## TASK MATERIAL
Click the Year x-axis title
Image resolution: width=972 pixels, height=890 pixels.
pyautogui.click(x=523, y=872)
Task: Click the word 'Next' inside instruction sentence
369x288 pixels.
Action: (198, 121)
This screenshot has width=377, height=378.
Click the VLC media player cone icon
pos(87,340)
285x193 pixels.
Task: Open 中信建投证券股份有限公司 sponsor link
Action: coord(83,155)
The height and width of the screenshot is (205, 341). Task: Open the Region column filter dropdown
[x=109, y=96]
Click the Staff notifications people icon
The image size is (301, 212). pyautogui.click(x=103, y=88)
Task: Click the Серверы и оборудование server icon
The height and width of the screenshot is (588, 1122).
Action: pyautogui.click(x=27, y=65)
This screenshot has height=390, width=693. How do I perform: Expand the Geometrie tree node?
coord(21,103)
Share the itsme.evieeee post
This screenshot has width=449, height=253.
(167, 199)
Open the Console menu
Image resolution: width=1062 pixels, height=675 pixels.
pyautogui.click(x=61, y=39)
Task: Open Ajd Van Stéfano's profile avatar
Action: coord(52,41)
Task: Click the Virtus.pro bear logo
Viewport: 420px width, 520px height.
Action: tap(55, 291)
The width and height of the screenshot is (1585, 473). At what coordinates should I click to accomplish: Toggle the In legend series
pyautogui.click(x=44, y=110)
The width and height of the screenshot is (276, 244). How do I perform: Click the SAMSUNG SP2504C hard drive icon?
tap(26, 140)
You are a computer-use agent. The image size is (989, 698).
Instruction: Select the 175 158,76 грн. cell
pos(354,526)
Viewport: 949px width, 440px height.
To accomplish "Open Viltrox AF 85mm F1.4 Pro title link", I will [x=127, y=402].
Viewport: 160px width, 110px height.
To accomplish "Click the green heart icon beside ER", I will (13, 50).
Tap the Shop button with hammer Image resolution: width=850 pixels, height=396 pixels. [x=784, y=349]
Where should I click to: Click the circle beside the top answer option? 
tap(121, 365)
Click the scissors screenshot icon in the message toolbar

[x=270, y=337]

## PROBLEM TO WORK ON
Quote, without alteration, the final stretch of the entries: the line with "Viewport: 420px width, 520px height." onward to the last line.

## TASK RESPONSE
Viewport: 420px width, 520px height.
Action: tap(55, 291)
The width and height of the screenshot is (1585, 473). At what coordinates should I click to accomplish: Toggle the In legend series
pyautogui.click(x=44, y=110)
The width and height of the screenshot is (276, 244). How do I perform: Click the SAMSUNG SP2504C hard drive icon?
tap(26, 140)
You are a computer-use agent. The image size is (989, 698).
Instruction: Select the 175 158,76 грн. cell
pos(354,526)
Viewport: 949px width, 440px height.
To accomplish "Open Viltrox AF 85mm F1.4 Pro title link", I will [x=127, y=402].
Viewport: 160px width, 110px height.
To accomplish "Click the green heart icon beside ER", I will (13, 50).
Tap the Shop button with hammer Image resolution: width=850 pixels, height=396 pixels. [x=784, y=349]
Where should I click to: Click the circle beside the top answer option? 
tap(121, 365)
Click the scissors screenshot icon in the message toolbar

[x=270, y=337]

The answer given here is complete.